Le Tribunal de commerce de Bobigny, dans un jugement contradictoire rendu le 6 janvier 2026, a rejeté les demandes en paiement d’une société prestataire de services.
La demanderesse, une société spécialisée dans l’installation électrique, poursuivait sa cocontractante pour le recouvrement de factures impayées d’un montant de 74 350 euros.
Elle soutenait avoir réalisé des prestations sans avoir reçu de réserves, mais la défenderesse contestait l’existence même d’un contrat et la réalité des travaux.
La question de droit portait sur la charge de la preuve d’une obligation contractuelle entre commerçants, régie par le principe de la liberté probatoire.
Le tribunal a estimé que la demanderesse ne rapportait pas la preuve suffisante de ses prestations, rejetant ainsi l’intégralité de ses prétentions.

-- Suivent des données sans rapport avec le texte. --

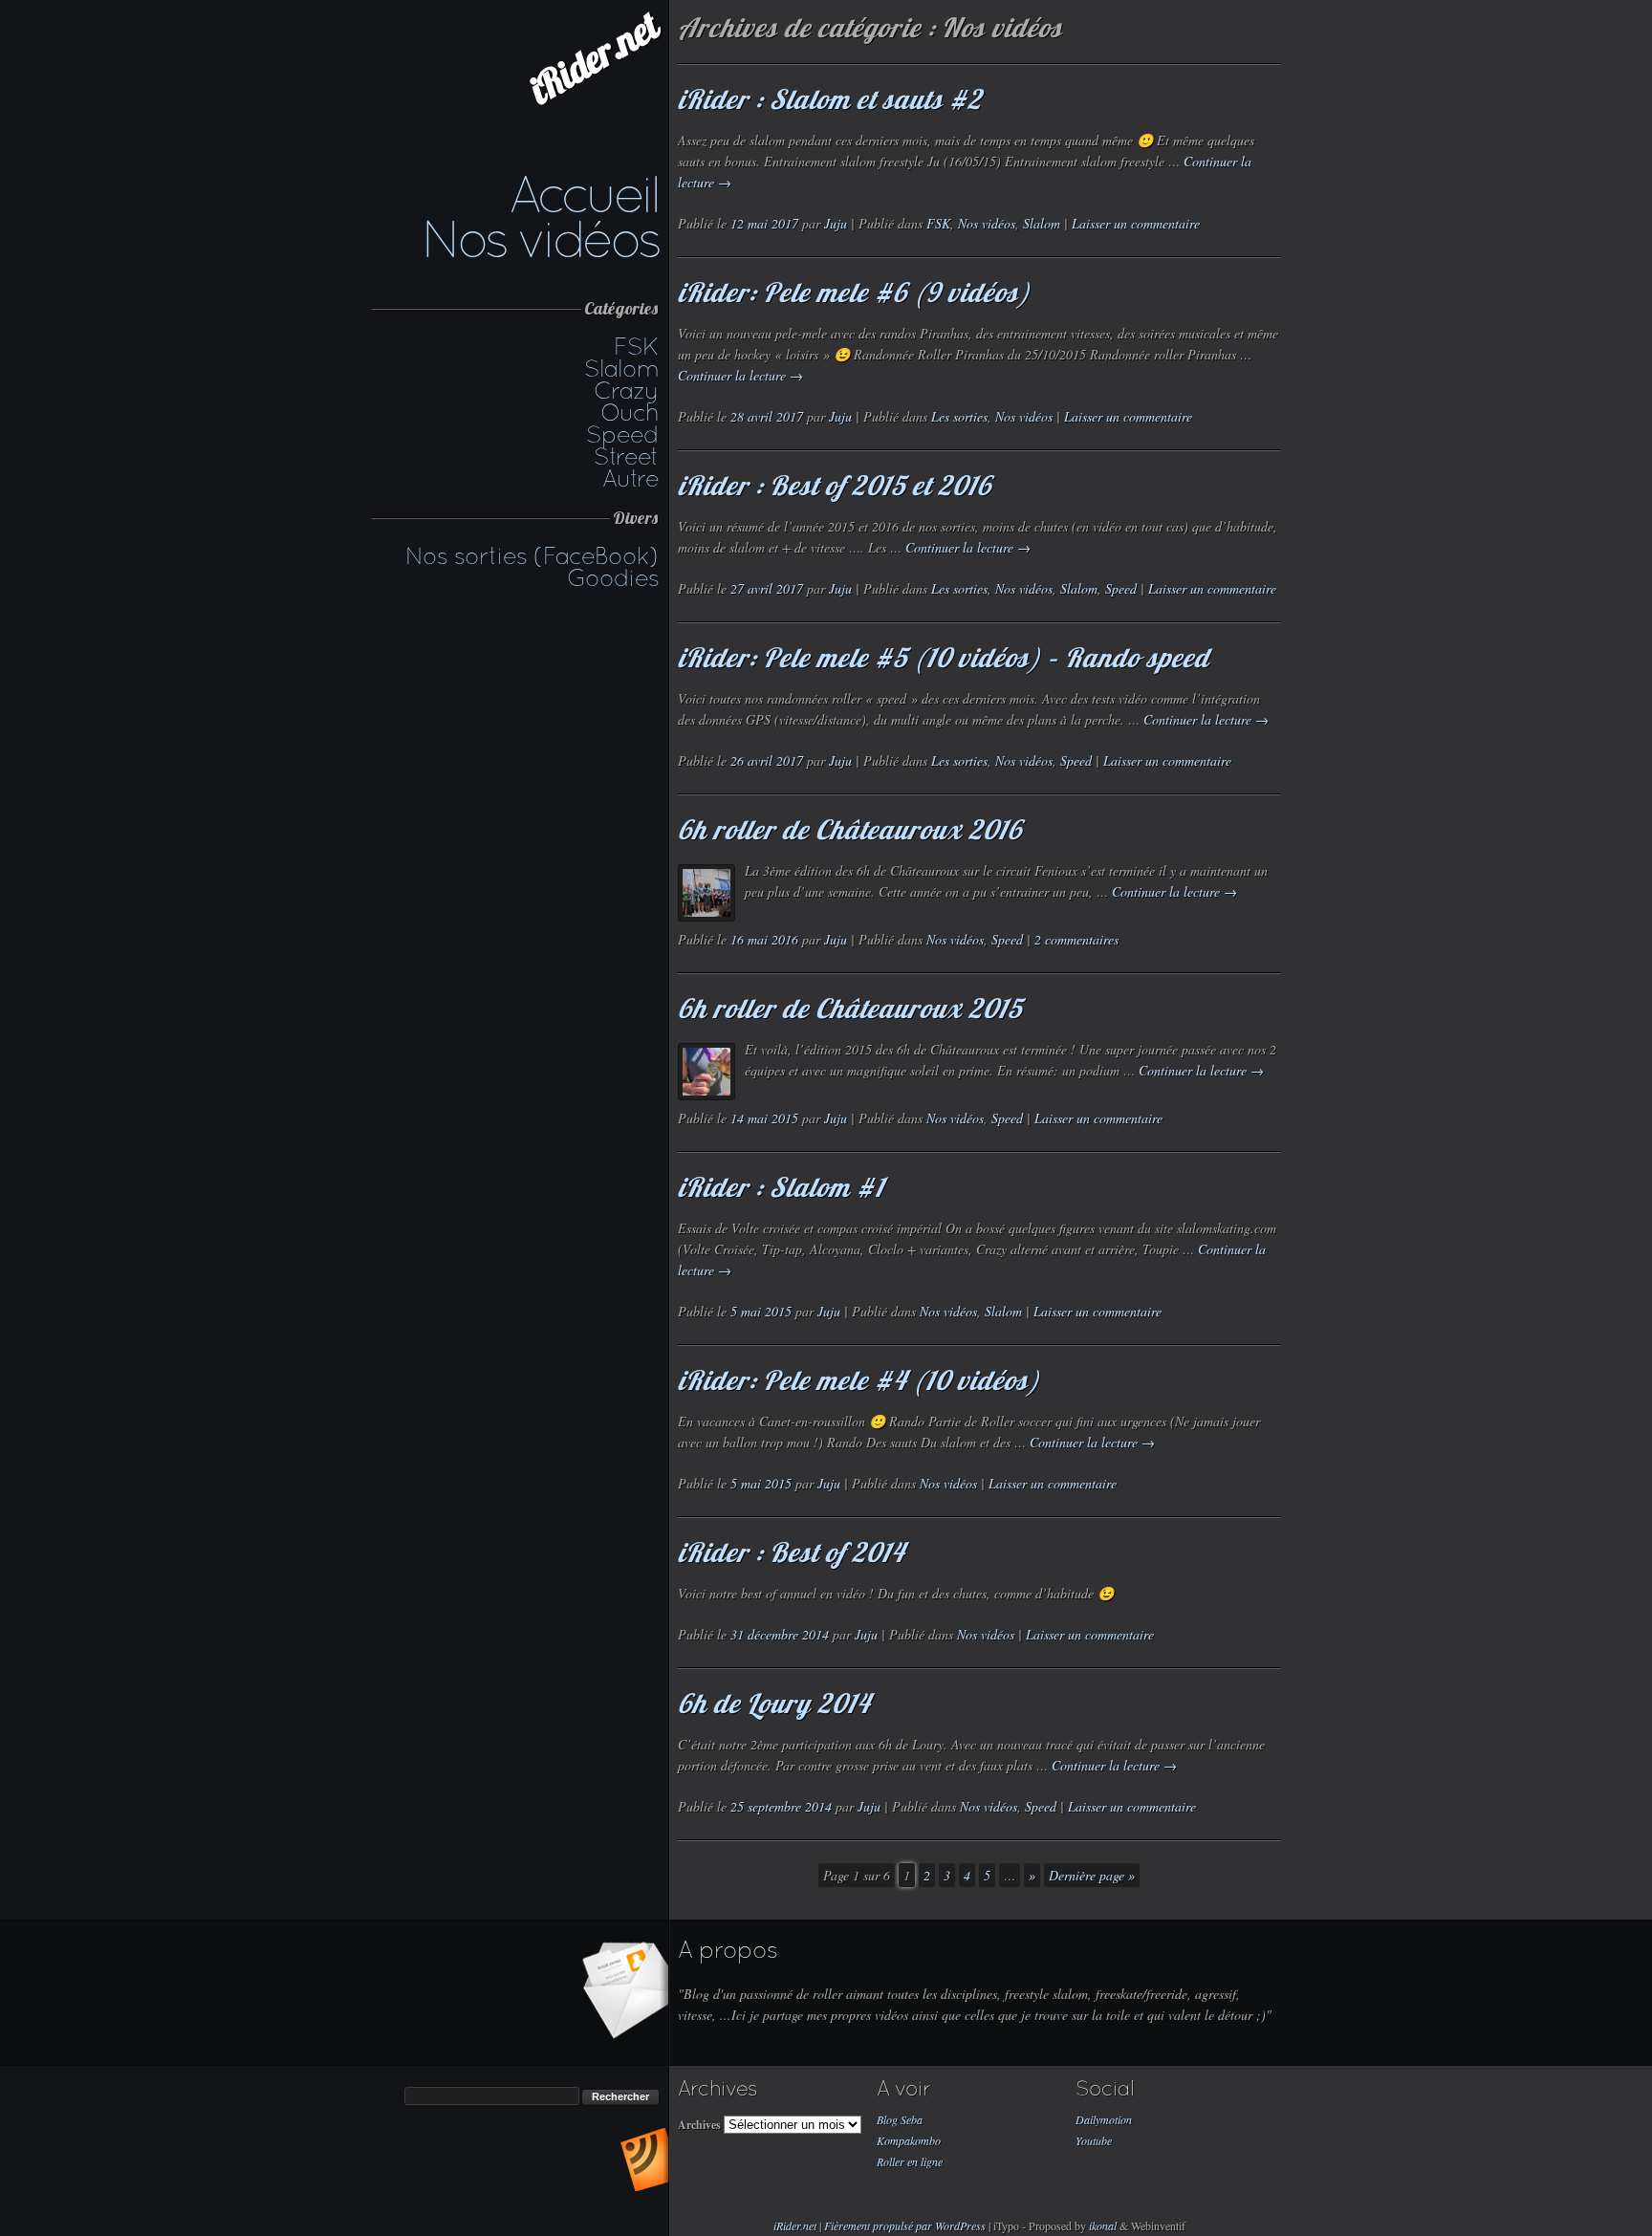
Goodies (613, 577)
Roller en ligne (910, 2161)
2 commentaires (1076, 939)
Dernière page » (1092, 1875)
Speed (622, 434)
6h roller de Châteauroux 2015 (850, 1008)
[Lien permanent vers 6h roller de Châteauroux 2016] (706, 893)
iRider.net (593, 58)
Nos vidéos (540, 238)
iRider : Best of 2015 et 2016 (834, 485)
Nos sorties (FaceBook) (532, 555)
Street (626, 456)
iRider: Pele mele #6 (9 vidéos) (854, 292)
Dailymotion (1104, 2119)
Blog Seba (900, 2119)
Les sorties (959, 416)
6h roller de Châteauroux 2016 (850, 829)
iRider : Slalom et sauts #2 (830, 99)
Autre (630, 478)
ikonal (1103, 2225)
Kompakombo (909, 2140)
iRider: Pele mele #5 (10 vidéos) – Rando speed (943, 657)
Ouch (629, 412)
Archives (699, 2125)
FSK (636, 346)
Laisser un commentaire (1136, 223)
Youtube (1094, 2140)
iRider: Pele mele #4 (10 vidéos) (859, 1380)
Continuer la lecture (740, 375)
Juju (835, 223)
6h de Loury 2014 (774, 1703)
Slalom (621, 368)
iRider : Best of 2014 (791, 1552)
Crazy (626, 390)
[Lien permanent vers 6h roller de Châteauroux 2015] (706, 1071)
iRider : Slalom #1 (781, 1187)
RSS (644, 2159)
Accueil (584, 193)
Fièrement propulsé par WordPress (906, 2225)
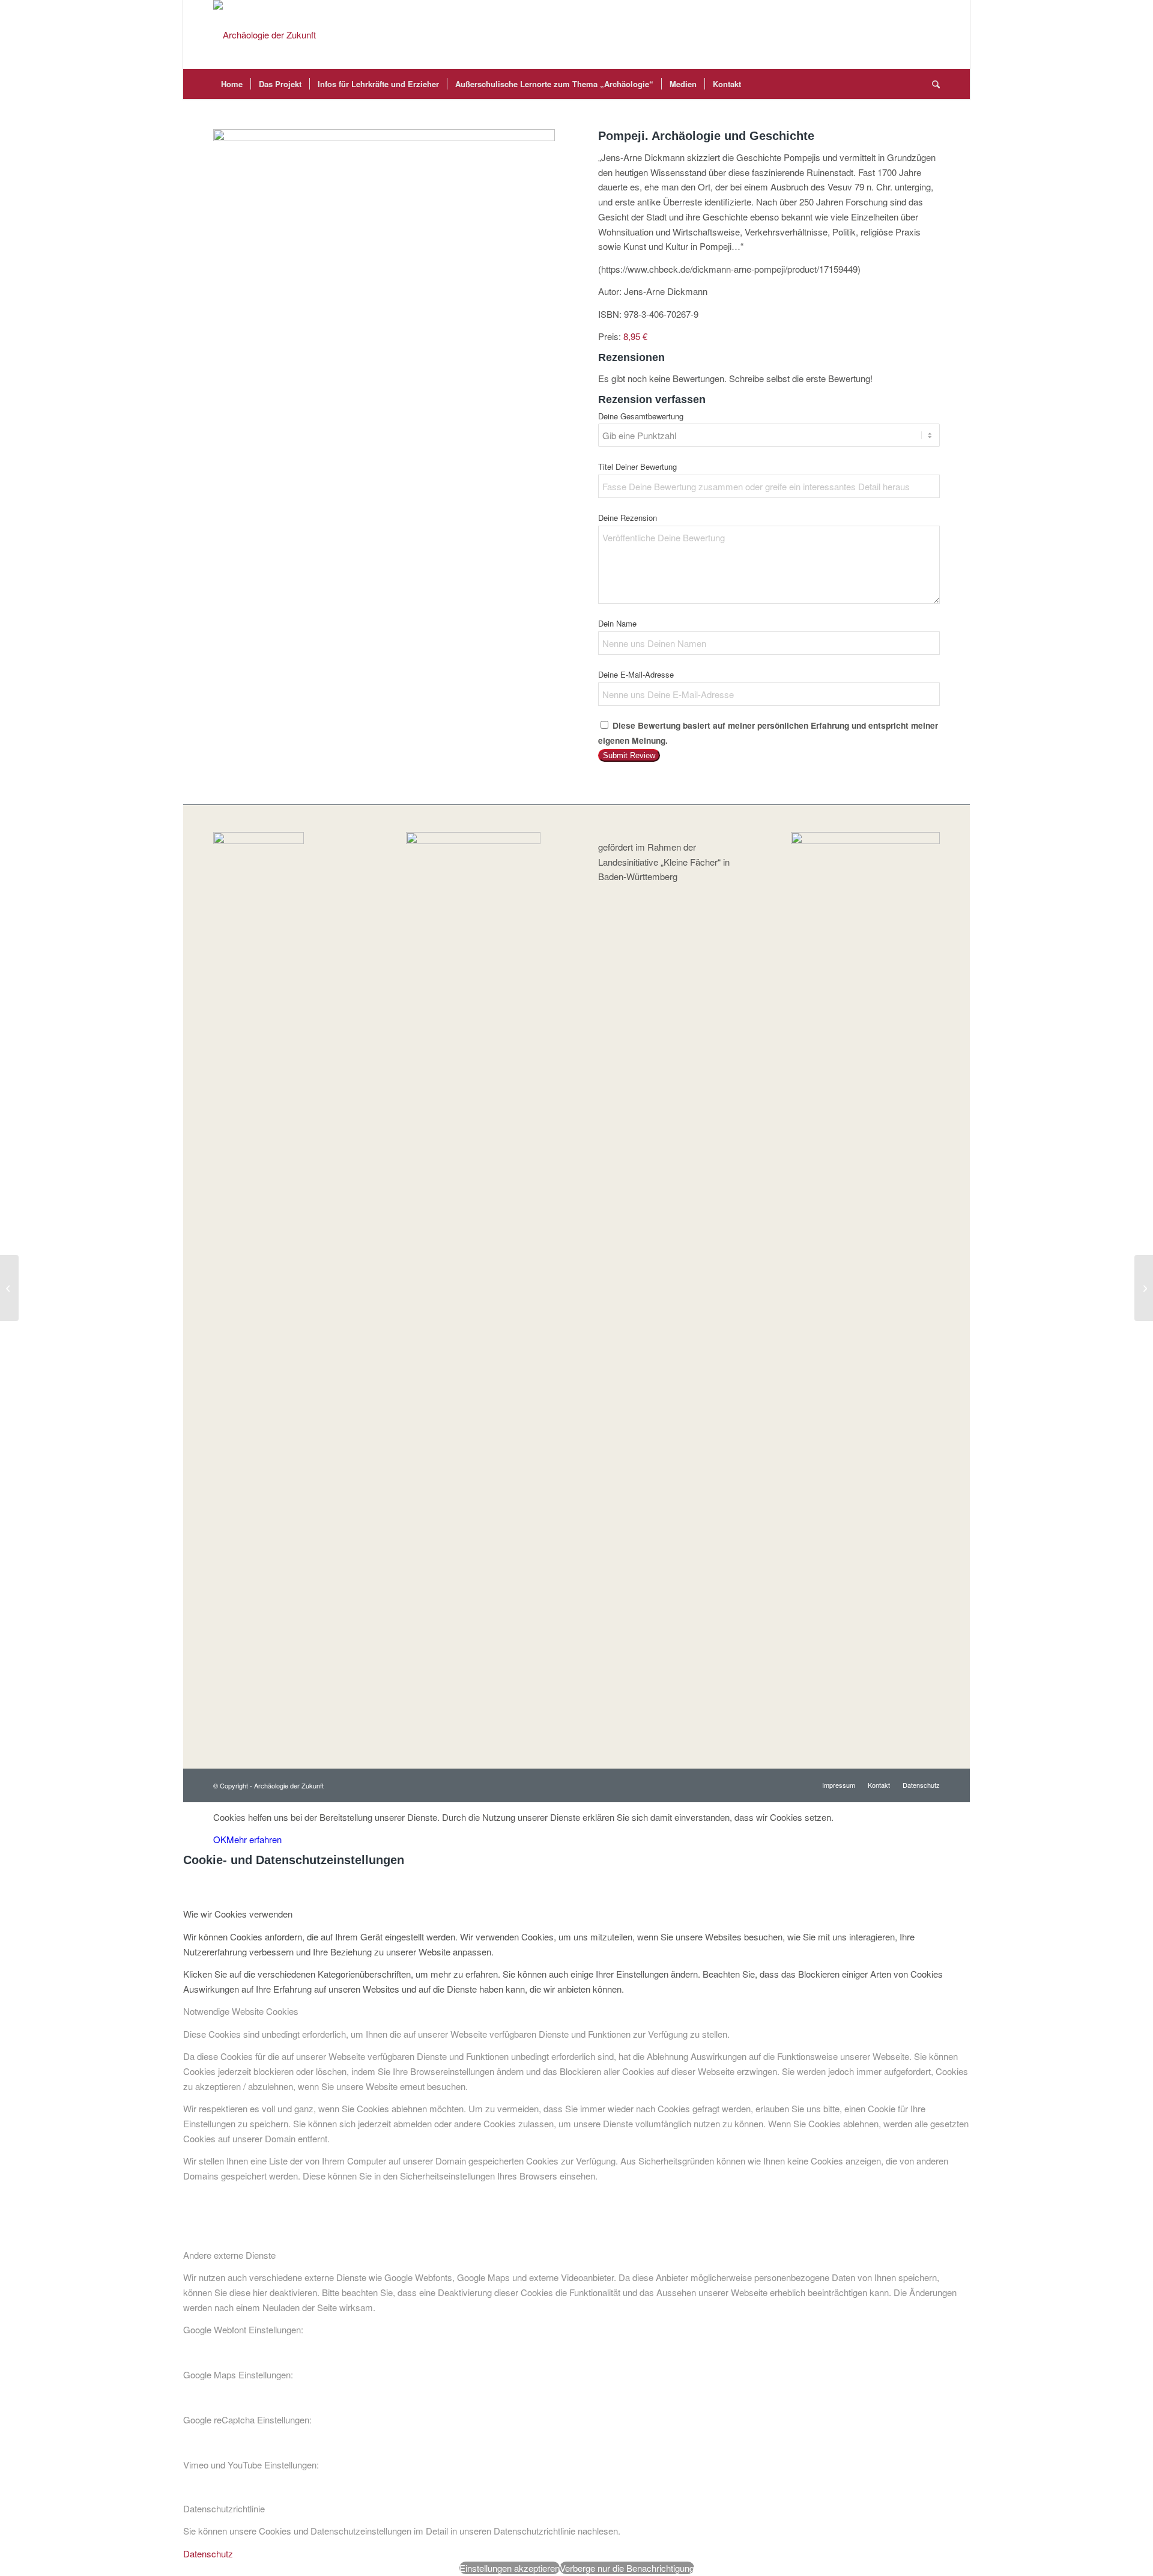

L’exigence d’une preuve suffisante des prestations réalisées.
Le tribunal rappelle d’abord le principe de liberté probatoire applicable entre commerçants pour les actes de commerce.
Il précise que l’article L110-3 du code de commerce permet de prouver par tous moyens, mais à condition que les éléments fournis soient suffisamment probants.
En l’espèce, le juge constate que la demanderesse produit des factures, un extrait de grand livre et des photographies.
Cependant, il relève que ces pièces sont insuffisantes pour établir la réalité et le coût des prestations alléguées.
Ainsi, le tribunal affirme que “l’absence, dans les pièces communiquées, de toute trace de commande, de demande d’intervention, de réception de travaux” est déterminante (Motifs).
La seule existence d’un paiement partiel de 10 000 euros ne suffit pas à combler cette carence probatoire.
La portée de cette décision est de rappeler que la simple production de factures unilatérales ne constitue pas une preuve suffisante.
Le créancier doit démontrer l’accord des parties sur la prestation et son exécution par des éléments objectifs et contradictoires.
Cette solution illustre la rigueur avec laquelle les juges du fond apprécient la charge de la preuve en matière commerciale.
Les conséquences du défaut de preuve pour le demandeur évincé.
Le tribunal tire les conséquences logiques de l’insuffisance probatoire en rejetant toutes les demandes de la société prestataire.
Il écarte donc la demande en paiement principal, mais également la demande de dommages-intérêts pour résistance abusive.
La partie qui succombe est condamnée aux dépens de l’instance, conformément à l’article 696 du code de procédure civile.
Elle est également condamnée à verser à la défenderesse la somme de 3 000 euros sur le fondement de l’article 700.
Cette condamnation sanctionne l’absence de preuve et le caractère infondé de l’action en justice engagée.
La valeur de cette solution est d’appliquer strictement le principe selon lequel celui qui réclame l’exécution d’une obligation doit la prouver.
En l’espèce, le tribunal a considéré que la demanderesse n’avait pas satisfait à cette obligation, malgré la liberté probatoire.
Cette décision a une portée pratique importante pour les relations commerciales : elle incite les prestataires à formaliser leurs contrats.
Elle souligne la nécessité de conserver des traces écrites des commandes, des bons d’intervention et des procès-verbaux de réception.
Le jugement confirme que le paiement partiel ne vaut pas à lui seul preuve de l’étendue des obligations contractuelles.